▶ **DATA UNDER STUDY**
+ + + + + + +

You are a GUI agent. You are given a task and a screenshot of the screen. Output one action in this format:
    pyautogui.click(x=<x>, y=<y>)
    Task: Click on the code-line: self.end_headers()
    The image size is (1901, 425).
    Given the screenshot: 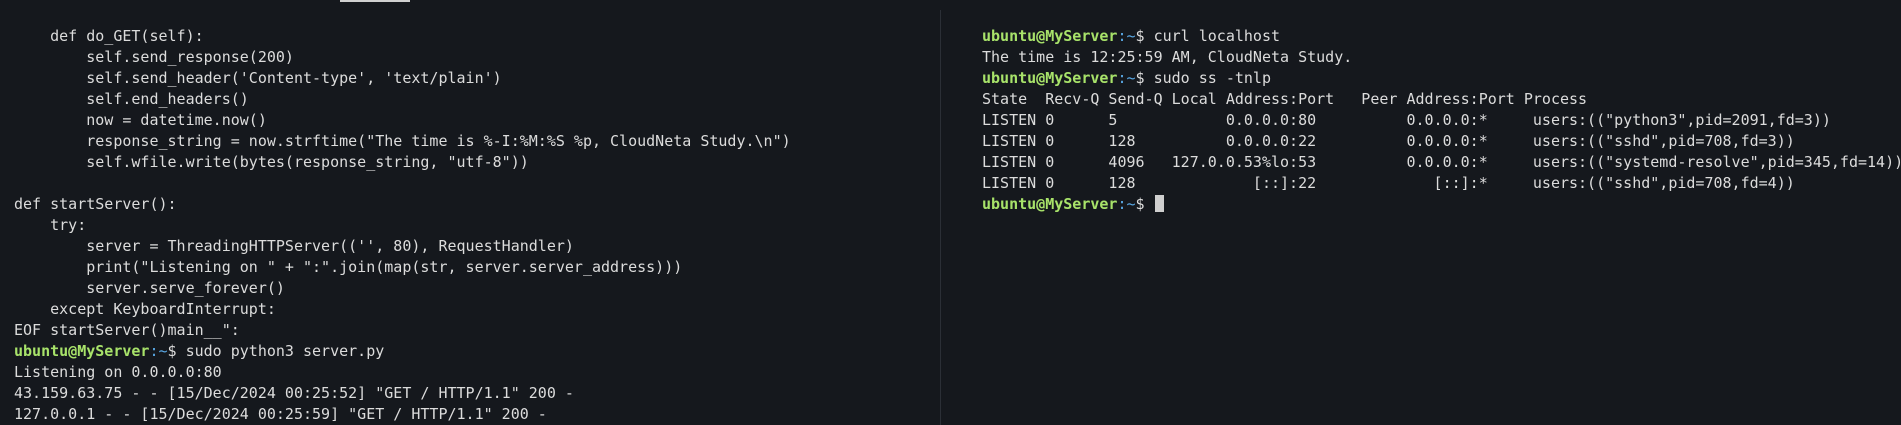 What is the action you would take?
    pyautogui.click(x=132, y=99)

+ + + + + + +

▶ **TASK DETAILS**
Switch "screenshot" to "screen capture" in the lines from the start of the records through the line containing "The image size is (1901, 425).", and give those lines back with nothing else changed.

▶ **YOUR RESPONSE**
You are a GUI agent. You are given a task and a screen capture of the screen. Output one action in this format:
    pyautogui.click(x=<x>, y=<y>)
    Task: Click on the code-line: self.end_headers()
    The image size is (1901, 425).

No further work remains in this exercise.